Our approach to prostate cancer is several-fold. First, we intend to develop our proprietary transdermal estradiol formulation in the primary treatment of hormone-sensitive prostate cancer, competing directly with the GnRH agonists. Data suggest that by delivering estradiol transdermally, rather than orally, the thromboembolic events seen with earlier estrogen therapies will be substantially mitigated; moreover, using estrogen to suppress GnRH activity and androgen output should avoid the bone loss and thermoregulatory problems associated with the GnRH agonists.24

Second, we intend to develop our proprietary formulation for adjunct therapy, co-administered with the current GnRH products. We believe that this adjunct therapy will take advantage of the bone-sparing effects and control of vasomotor symptoms offered by the estradiol, while relying on the androgen-deprivation effects of the GnRH products.

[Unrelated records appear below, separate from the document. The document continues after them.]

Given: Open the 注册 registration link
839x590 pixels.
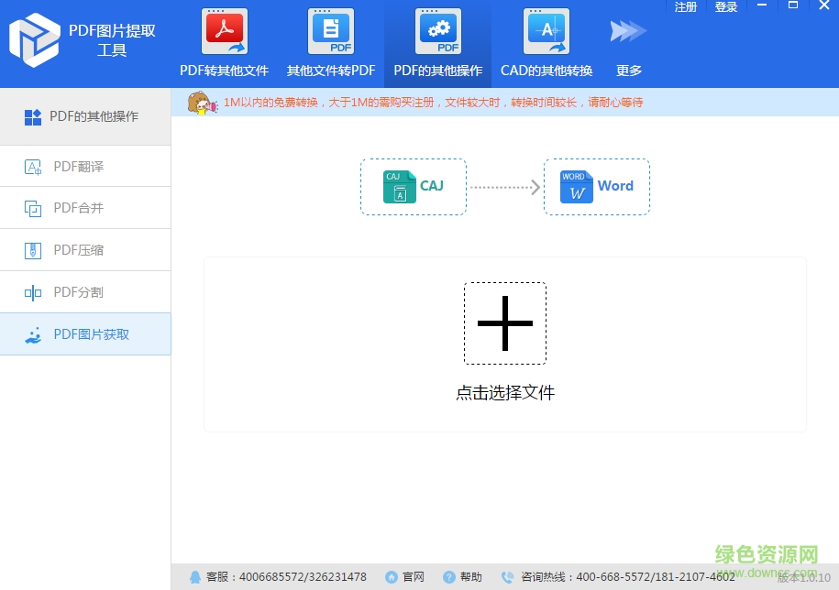Looking at the screenshot, I should [685, 6].
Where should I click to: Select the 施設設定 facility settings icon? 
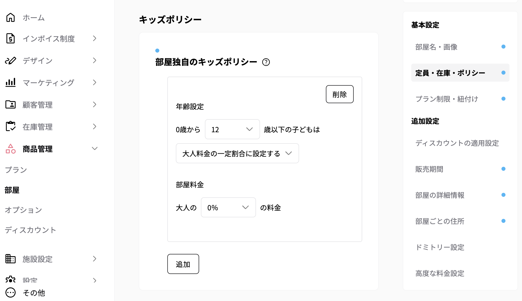10,259

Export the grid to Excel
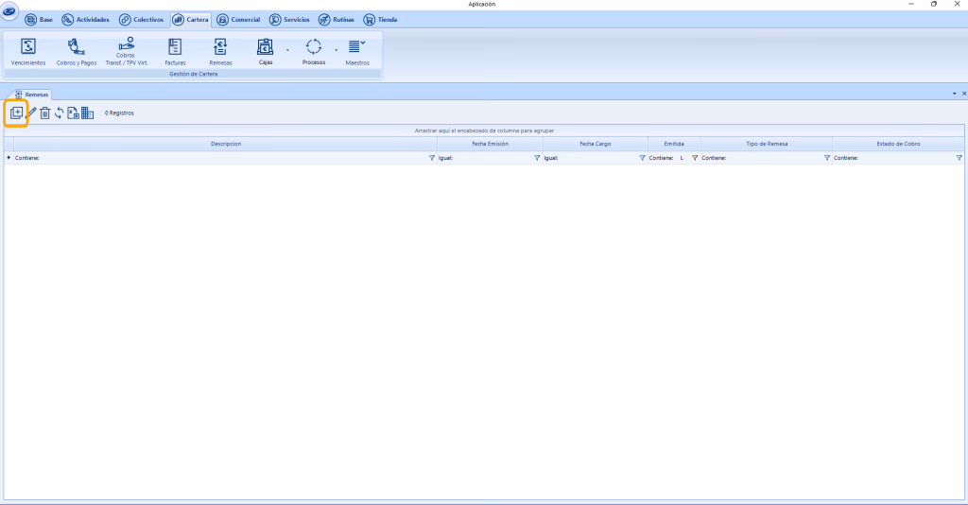coord(73,113)
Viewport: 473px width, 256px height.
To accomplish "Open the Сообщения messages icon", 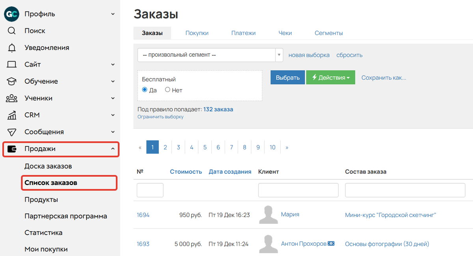I will (x=11, y=132).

I.e., for those patients who have begun GnRH therapy, BHR-200 has the potential to offer relief from the hot flashes caused by estrogen loss and the diminished quality of life due to these episodes by replacing the estrogen lost during treatment.

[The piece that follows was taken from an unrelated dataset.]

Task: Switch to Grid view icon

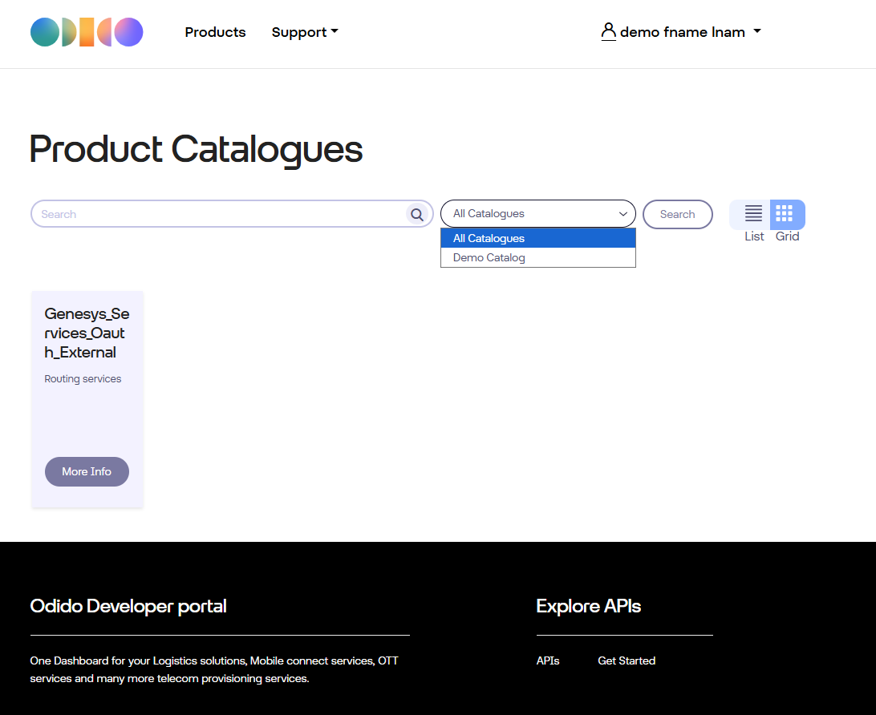Action: (x=785, y=214)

Finally, we have in our pipeline a selective estrogen receptor modulator and we intend to utilize its antiestrogenic properties to prevent and treat gynecomastia – the benign enlargement of the male breast, usually associated with an estrogen/androgen imbalance – which is a side effect of androgen deprivation therapy.

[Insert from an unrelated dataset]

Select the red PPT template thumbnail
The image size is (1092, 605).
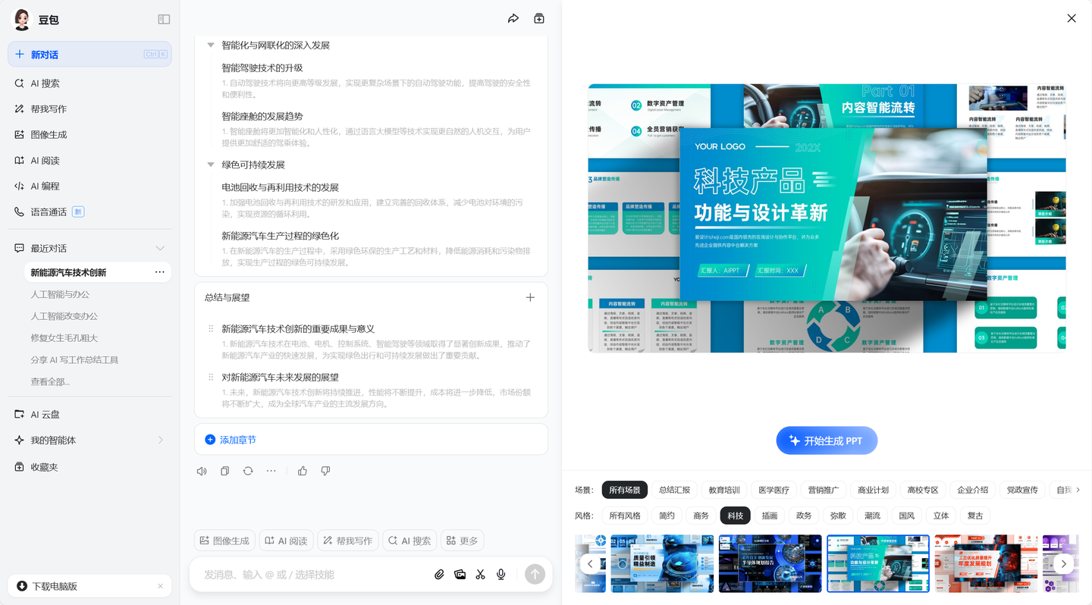click(x=985, y=563)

1 http://www.prostateline.com/prostatelinehcp/9898_12031_4_1_0.aspx

2 UK Prostate Cancer incidence statistics; Prostate Cancer UK.

3 Id.

4 http://www.prostateline.com/prostatelinehcp/9898_12031_4_1_0.aspx

5 Hormone (Androgen Deprivation) Therapy; American Cancer Society.

6 Id.

7 Crawford, Rev Urol. 6 (suppl 7):S3-S11 (2004).

8 Id.

9 Id.

10 Id.

11 Id.

12 Id.

13 Id.

14 Id.

15 Id.

16 Guise et al., Rev Urol. 9:163-180 (2007).

17 Id.

18 Id.

19 Id.

20 Spetz et al., J Support Oncol. 1 :263-273 (2003).

21 Alekshun and Patterson, Supportive Cancer Therapy 4(1):30-37 (2006).

22 Guise et al., Rev. Urol. 9(4) :163-180 (2007).

23 Higano, Urology. 61(2 suppl 1):32-38 (2003).

24 Ockrim et al., Nature Clinical Practice Oncology 3:552-63 (2006).